Work request: Nothing outside the range is wanted. Repeat exactly the lines below from the one with "Click the spelling check icon in status bar" through the one with "Select radio button".

[Stored items]
[Start of section]
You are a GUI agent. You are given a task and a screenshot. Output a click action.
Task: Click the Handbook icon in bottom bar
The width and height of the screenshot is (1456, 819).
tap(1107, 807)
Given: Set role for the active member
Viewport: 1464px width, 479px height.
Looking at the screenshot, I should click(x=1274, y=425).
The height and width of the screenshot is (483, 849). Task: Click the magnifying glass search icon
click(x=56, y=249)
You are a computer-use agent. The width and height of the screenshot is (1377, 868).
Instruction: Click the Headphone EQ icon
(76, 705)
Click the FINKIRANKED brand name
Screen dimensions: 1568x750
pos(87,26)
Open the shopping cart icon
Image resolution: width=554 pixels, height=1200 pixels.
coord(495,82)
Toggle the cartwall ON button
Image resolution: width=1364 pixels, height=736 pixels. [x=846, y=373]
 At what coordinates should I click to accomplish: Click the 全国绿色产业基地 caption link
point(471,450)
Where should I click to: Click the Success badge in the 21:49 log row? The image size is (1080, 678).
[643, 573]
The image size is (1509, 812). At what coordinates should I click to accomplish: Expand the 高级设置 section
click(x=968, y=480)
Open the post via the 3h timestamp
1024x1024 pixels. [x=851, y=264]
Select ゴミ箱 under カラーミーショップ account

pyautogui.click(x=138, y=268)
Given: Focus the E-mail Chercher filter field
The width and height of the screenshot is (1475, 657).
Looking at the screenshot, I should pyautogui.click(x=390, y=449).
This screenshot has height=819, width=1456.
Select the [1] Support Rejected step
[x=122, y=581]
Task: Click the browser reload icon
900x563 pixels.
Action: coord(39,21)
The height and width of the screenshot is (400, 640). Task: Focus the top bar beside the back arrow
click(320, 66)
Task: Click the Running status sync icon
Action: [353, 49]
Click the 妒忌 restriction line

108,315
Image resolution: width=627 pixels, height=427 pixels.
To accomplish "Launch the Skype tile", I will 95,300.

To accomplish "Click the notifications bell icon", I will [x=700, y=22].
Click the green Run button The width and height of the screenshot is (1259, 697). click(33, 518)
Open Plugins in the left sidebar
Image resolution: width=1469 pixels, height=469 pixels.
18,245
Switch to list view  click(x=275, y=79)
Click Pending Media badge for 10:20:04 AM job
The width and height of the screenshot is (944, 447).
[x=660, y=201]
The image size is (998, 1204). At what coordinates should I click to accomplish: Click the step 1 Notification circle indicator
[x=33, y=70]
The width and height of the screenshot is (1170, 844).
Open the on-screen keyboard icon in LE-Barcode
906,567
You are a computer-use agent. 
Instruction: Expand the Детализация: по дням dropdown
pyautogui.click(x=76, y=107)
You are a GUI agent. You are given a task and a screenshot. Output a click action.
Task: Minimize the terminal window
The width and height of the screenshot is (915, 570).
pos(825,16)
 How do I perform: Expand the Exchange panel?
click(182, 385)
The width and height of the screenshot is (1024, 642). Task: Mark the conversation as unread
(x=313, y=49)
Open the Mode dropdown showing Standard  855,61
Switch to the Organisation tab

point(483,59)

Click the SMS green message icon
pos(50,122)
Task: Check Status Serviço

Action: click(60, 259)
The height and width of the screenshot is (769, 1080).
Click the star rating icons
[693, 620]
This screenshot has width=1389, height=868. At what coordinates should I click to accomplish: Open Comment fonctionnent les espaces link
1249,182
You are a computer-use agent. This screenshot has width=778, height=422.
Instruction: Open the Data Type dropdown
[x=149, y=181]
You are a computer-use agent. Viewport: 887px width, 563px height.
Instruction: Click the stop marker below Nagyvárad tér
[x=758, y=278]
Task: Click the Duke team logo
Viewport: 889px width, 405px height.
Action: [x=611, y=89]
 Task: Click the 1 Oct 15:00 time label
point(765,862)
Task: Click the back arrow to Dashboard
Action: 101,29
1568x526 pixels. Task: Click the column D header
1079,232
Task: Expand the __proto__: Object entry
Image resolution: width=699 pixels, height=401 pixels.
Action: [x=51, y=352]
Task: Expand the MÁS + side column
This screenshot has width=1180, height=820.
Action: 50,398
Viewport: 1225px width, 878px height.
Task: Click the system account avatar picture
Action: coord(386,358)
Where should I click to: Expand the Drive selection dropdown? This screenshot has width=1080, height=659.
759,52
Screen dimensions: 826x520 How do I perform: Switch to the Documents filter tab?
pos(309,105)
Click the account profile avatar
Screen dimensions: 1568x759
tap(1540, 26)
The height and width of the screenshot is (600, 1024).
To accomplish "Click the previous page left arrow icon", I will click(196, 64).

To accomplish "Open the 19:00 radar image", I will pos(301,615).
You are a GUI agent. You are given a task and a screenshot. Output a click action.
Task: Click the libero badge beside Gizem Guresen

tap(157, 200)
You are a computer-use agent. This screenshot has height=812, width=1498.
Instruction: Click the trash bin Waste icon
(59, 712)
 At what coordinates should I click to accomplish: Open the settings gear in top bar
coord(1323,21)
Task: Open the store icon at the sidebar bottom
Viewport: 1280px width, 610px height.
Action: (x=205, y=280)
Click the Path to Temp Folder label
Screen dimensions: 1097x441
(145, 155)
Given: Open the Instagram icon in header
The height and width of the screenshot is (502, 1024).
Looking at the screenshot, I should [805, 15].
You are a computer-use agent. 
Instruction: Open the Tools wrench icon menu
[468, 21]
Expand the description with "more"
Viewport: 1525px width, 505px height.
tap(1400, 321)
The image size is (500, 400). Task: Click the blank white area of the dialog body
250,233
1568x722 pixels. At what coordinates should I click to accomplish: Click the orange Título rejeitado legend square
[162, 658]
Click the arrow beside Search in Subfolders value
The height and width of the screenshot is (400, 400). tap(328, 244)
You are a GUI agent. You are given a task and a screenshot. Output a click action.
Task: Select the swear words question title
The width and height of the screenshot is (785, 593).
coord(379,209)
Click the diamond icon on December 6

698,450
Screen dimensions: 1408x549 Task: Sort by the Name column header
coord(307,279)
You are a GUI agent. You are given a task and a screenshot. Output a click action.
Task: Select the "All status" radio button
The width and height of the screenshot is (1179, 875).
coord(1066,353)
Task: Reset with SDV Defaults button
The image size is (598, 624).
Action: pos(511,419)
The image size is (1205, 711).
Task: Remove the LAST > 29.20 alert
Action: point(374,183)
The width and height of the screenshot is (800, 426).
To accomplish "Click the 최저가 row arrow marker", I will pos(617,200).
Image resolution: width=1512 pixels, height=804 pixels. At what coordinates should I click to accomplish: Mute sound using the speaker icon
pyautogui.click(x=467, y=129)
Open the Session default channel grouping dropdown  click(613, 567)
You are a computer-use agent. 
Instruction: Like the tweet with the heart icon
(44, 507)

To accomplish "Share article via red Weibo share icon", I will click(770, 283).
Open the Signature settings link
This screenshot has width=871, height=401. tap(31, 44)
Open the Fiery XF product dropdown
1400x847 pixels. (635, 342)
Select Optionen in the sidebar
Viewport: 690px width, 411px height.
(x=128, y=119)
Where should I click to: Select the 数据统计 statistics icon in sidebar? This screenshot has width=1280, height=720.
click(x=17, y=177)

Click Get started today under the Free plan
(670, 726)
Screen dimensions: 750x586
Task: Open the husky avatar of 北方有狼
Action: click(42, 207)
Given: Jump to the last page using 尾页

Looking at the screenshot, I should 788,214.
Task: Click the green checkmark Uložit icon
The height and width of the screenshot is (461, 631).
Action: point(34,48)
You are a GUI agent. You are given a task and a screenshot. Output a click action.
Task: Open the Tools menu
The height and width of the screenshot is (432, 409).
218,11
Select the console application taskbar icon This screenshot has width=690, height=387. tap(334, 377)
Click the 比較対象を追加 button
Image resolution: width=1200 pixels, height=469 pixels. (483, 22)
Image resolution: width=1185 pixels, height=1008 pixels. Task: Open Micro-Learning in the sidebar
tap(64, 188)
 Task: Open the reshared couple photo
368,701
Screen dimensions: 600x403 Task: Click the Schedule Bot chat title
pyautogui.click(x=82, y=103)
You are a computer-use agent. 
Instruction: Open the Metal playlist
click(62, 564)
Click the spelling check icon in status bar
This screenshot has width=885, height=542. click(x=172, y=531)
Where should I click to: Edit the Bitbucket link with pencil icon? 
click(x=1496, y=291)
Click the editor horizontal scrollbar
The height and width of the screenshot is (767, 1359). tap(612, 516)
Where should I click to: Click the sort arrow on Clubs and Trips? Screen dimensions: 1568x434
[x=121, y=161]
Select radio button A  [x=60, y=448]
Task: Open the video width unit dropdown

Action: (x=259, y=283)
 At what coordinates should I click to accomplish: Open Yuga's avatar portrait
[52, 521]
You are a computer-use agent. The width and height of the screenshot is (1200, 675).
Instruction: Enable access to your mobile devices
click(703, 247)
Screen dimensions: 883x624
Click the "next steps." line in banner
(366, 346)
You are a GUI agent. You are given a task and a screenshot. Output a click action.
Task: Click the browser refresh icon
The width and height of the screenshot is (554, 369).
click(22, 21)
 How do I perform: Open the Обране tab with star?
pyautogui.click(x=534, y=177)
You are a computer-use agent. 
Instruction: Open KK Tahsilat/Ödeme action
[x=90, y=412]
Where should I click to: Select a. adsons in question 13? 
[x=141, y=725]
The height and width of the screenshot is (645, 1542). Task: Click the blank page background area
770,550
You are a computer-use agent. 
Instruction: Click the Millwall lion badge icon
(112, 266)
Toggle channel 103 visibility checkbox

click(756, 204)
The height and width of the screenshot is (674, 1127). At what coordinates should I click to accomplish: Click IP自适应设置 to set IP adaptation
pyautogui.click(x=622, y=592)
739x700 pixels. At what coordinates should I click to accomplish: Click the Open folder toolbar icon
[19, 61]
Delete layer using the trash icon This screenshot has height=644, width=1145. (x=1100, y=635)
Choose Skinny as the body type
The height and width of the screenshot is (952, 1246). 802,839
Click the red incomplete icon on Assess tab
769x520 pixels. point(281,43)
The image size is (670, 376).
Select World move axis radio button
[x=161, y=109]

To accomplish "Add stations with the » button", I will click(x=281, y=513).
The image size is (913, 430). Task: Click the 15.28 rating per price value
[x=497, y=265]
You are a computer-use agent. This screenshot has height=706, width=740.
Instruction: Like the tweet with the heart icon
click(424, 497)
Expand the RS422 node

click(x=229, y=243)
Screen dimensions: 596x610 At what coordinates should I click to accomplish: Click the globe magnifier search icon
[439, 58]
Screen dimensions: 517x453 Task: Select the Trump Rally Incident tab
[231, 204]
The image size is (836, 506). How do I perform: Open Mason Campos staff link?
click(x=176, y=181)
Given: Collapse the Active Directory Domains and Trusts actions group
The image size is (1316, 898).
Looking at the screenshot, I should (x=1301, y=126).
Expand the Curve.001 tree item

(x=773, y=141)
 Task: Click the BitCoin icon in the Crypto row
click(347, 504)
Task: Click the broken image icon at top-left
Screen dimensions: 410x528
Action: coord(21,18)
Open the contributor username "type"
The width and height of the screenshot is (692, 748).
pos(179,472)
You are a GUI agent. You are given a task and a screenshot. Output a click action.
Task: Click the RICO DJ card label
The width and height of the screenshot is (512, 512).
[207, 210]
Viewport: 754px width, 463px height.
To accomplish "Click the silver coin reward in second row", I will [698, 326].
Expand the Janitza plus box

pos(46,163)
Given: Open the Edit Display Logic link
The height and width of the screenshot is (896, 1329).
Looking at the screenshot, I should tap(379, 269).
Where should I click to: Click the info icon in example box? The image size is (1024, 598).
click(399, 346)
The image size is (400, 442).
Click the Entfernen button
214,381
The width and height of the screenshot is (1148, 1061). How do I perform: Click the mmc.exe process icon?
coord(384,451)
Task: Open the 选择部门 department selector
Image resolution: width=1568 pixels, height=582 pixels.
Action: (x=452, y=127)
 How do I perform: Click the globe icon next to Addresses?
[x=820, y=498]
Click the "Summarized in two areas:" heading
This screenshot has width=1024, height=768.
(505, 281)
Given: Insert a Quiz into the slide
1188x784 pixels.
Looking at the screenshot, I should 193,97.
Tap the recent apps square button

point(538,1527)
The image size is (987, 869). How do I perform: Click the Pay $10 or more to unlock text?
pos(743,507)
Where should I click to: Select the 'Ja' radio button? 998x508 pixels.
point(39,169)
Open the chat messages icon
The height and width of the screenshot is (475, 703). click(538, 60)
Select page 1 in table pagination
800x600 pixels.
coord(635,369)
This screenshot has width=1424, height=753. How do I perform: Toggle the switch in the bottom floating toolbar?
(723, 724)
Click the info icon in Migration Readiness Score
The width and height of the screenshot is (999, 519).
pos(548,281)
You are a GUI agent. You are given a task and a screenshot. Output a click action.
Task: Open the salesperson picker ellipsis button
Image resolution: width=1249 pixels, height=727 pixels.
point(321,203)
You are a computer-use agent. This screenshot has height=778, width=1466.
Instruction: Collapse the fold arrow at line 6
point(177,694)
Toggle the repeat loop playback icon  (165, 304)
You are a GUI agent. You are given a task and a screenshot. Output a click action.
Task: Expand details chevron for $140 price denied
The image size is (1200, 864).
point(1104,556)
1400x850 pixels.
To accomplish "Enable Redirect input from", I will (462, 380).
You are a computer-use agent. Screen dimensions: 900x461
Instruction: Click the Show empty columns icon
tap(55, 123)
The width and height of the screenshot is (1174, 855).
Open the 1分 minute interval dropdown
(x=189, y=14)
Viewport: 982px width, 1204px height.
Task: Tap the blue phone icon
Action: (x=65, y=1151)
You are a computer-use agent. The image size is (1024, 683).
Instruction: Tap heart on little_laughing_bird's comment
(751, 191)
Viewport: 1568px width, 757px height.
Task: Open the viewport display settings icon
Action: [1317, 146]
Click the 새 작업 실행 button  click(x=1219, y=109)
[End of section]
Completed exercise:
Click the spelling check icon in status bar
This screenshot has width=885, height=542. click(x=172, y=531)
Where should I click to: Edit the Bitbucket link with pencil icon? 
click(x=1496, y=291)
Click the editor horizontal scrollbar
The height and width of the screenshot is (767, 1359). tap(612, 516)
Where should I click to: Click the sort arrow on Clubs and Trips? Screen dimensions: 1568x434
[x=121, y=161]
Select radio button A  [x=60, y=448]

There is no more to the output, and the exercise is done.